● ACTIONS TO TAKE
A) Do these statements agree with the summary? (i) The confidence intervals for rainfall-runoff model outputs are built from uncertainties in the models' inputs. (ii) The method needs only a small number of hydrodynamic simulations. (iii) The experiments used catchments in the Moravian-Silesian region of the Czech Republic. Answer yes or no for each, quoting the words of the summary that decide it.
B) According to the summary, which project produced the experimental parallel implementation of the simulation method?

● PASSAGE
════
Computational Technology Resources - CCP

Keywords: hydrodynamic, HEC-RAS, rainfall-runoff, kernel density estimation.

Summary

This paper proposes a method for modelling and visualization of possible uncertainties in the outputs of hydrodynamic models. The main purpose of hydrodynamic models in the disaster management context is to provide accurate overview of hydrological situation in a given river catchment. In the event of extreme weather conditions, such as unusually heavy rainfall, these models could provide valuable information about imminent flood risk endangering particular area. One of the methods to model the uncertainties in hydrodynamic models is to base them on the uncertainties of the rainfall-runoff (RR) models that provide data for their computation. This paper describes a method for construction of confidence intervals of the RR model outputs based on the uncertainties in their inputs. These confidence intervals can then be used as an input of hydrodynamic simulations which in turn provides several confidence intervals for the resulting water levels and inundation areas. Flood maps generated form these data can significantly improve information value of the hydrodynamic simulations. However, computational requirements of these simulations can be significant since the method requires execution of a large number of hydrodynamic simulations in order to obtain results. In the disaster management context, time plays a very significant role. Up to date and accurate results obtained in short time can be very helpful. The availability of such results can be significantly improved by utilization of HPC resources and tools. An overview of experimental parallel implementation of the proposed simulation method created as a part of the project Floreon+ is described in this paper. Experimental results of the proposed methods on the actual catchments in the Moravian-Silesian region in the Czech Republic are presented in the paper. Experiments includes rainfall-runoff uncertainty simulations and their influence on the uncertainty of hydrodynamic simulations.
════
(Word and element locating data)
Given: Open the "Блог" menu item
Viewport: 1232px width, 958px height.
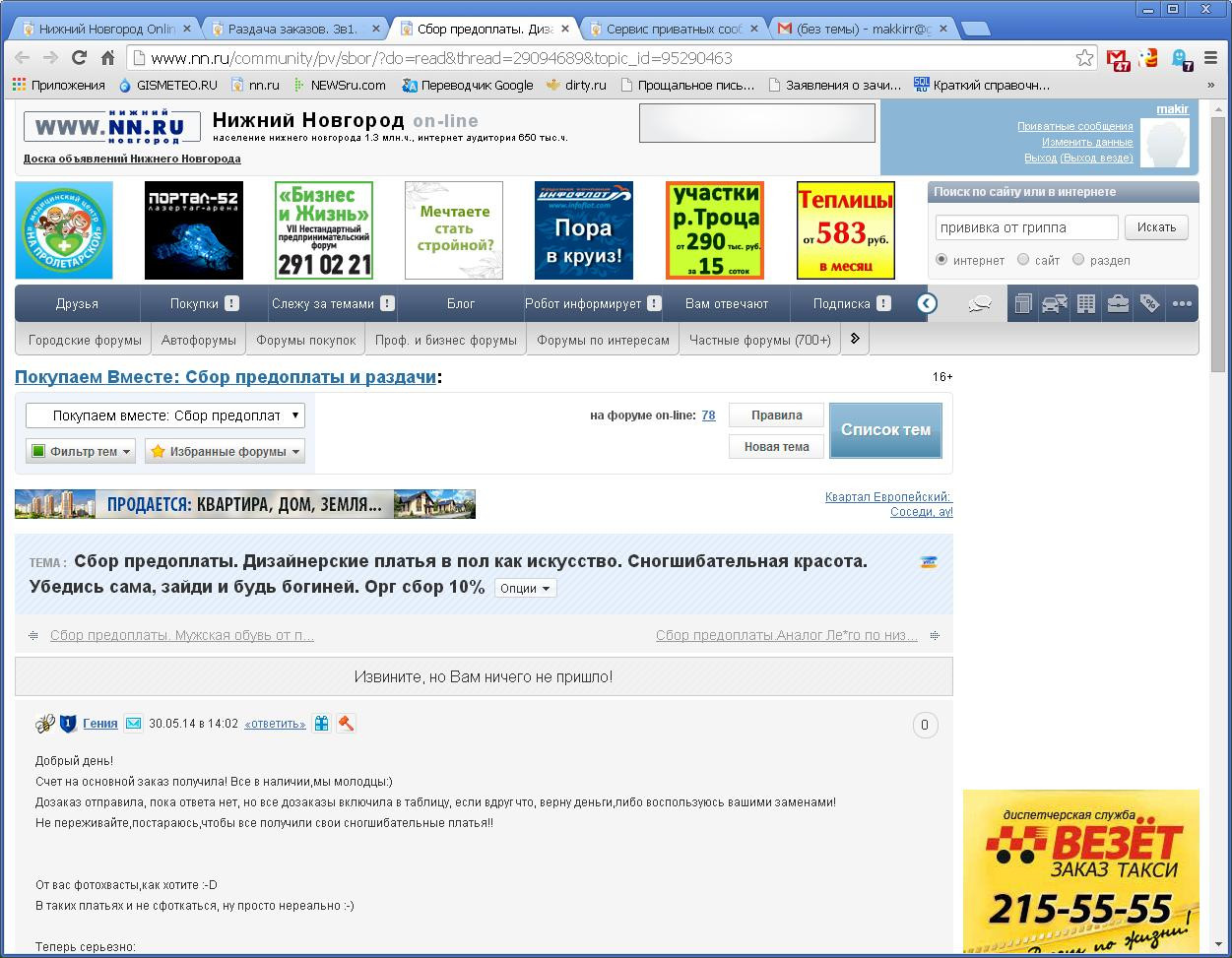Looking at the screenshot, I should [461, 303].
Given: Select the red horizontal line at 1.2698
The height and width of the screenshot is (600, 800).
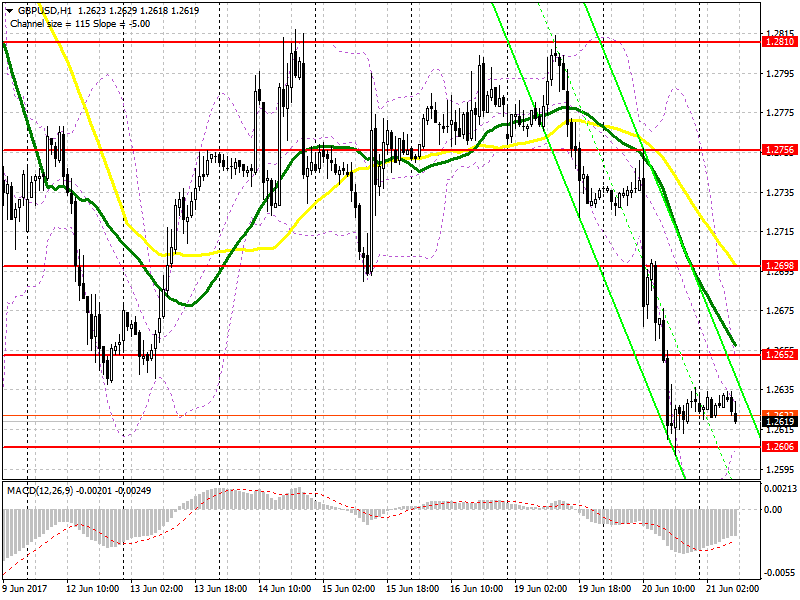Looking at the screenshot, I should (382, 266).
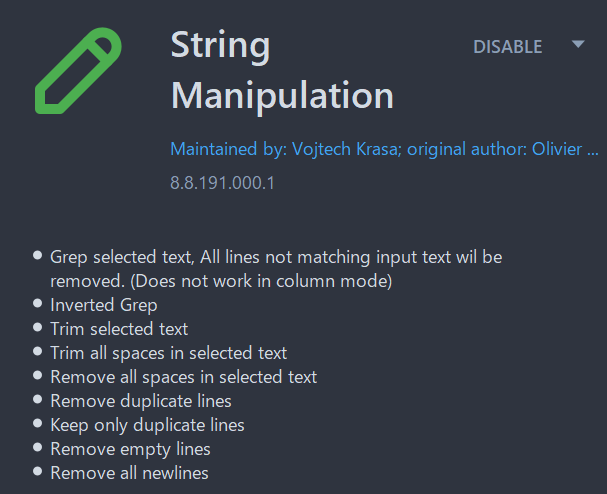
════
● OUTPUTS BY TASK
A)
(i) Yes: "a method for construction of confidence intervals of the RR model outputs based on the uncertainties in their inputs."
(ii) No: "the method requires execution of a large number of hydrodynamic simulations in order to obtain results."
(iii) Yes: "Experimental results of the proposed methods on the actual catchments in the Moravian-Silesian region in the Czech Republic are presented in the paper."

B) Floreon+